XDC2012: Graphics stack security
XDC2012: Graphics stack security
Posted Sep 27, 2012 14:50 UTC (Thu) by Siosm (subscriber, #86882)In reply to: XDC2012: Graphics stack security by dgm
Parent article: XDC2012: Graphics stack security
If it's not enabled by default, nobody will use it because it won't get testing and bugs won't be fixed.
> By locking down applications we make them less useful.
Only a very limited set of applications has to be "locked down" in the Wayland/Weston case. Any "classic" application won't even notice the change.
> Think for instance what will happen if the Unix shell mandated integrity of input or confidentiality of output for all programs: pipes would be impossible.
This is hardly comparable. On a classic *nix system, you use different users to separate tasks which should not interact with each others. Communications channels between users (pipes...) must be explicitly created, most of the time by the most privileged user. Without MAC (Mandatory Access Control) there is no confinement between applications from the same user.
With GUI applications, everything runs under the same user, so we can not rely on user separation anymore.
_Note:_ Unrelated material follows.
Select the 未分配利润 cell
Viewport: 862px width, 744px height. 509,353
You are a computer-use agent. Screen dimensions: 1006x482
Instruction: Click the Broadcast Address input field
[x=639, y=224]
In the Wayland/Weston case, only explicit user controlled channels allow interactions between applications (drag&drop, copy&paste).
> Having insecure input and output, _in_addition_ to secure ones, is clearly desirable and good.
Again, people will naturally choose the easy way over the hard way.
In order to work, security has to be default built-in design feature which should make common operation easy, and control uncommon operations.